What the task asks => Reproduce the lines from the first one through the line containing "Looking at the", substituting "title-bar" for "status-bar" and leaving everything else unchanged; omit the pictures.

Supplied material =>

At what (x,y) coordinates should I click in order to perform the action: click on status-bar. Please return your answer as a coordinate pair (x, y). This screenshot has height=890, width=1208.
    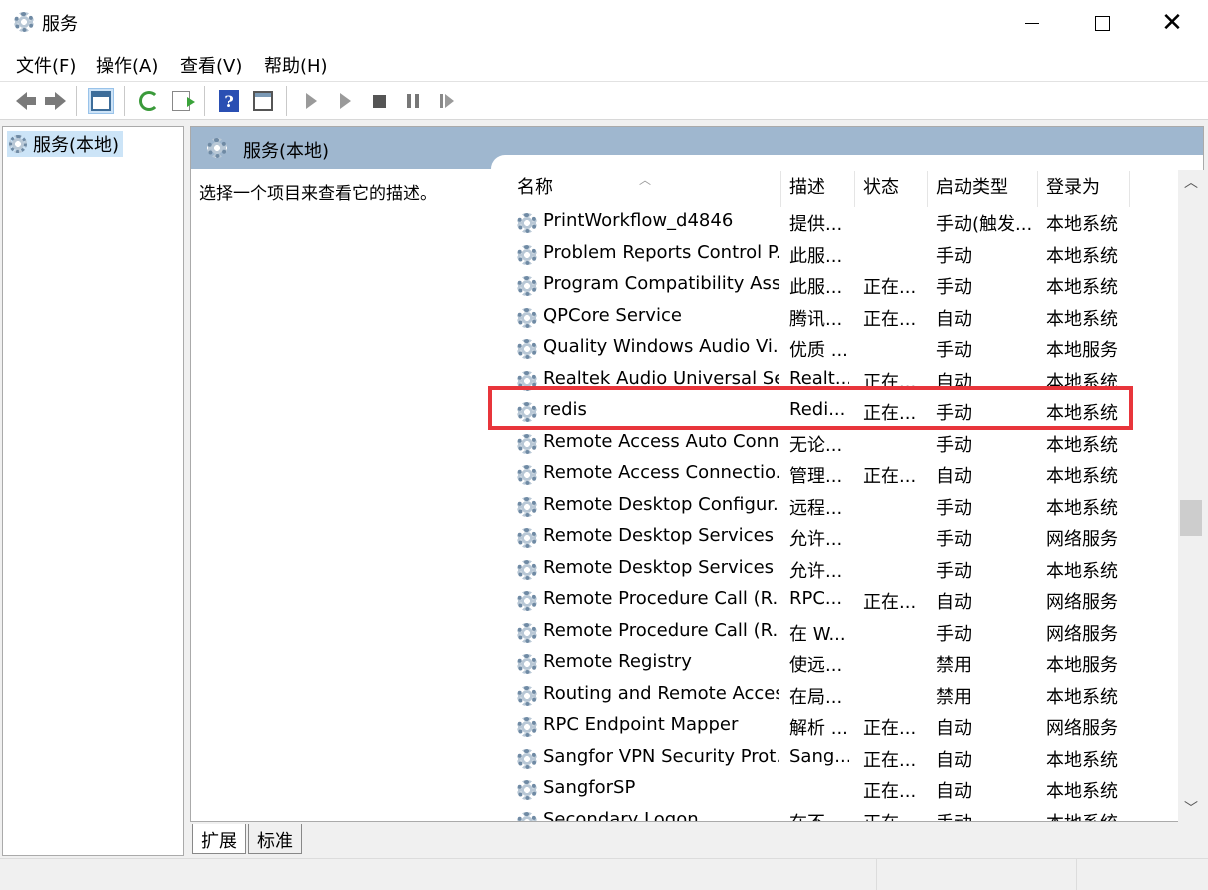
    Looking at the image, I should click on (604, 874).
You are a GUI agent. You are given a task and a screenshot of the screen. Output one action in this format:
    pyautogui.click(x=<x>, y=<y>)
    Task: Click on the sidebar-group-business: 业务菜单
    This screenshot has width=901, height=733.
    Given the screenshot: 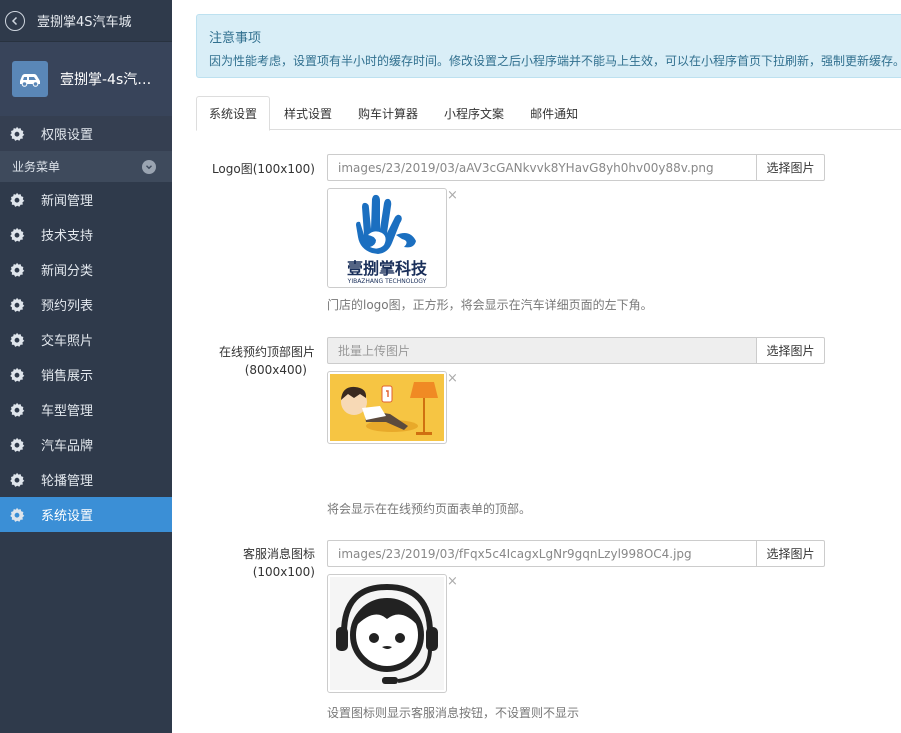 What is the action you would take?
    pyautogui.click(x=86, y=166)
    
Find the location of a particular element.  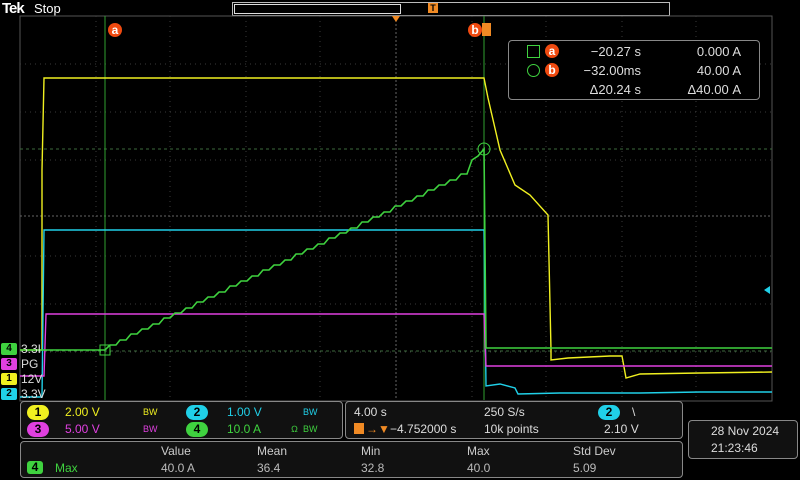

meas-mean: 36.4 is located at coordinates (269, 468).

Response to the task =>
At what (x,y) coordinates should I click in order to perform the action: click on title-bar. Please return your answer as a coordinate pair (x, y). This screenshot has height=890, width=1208.
    Looking at the image, I should click on (604, 874).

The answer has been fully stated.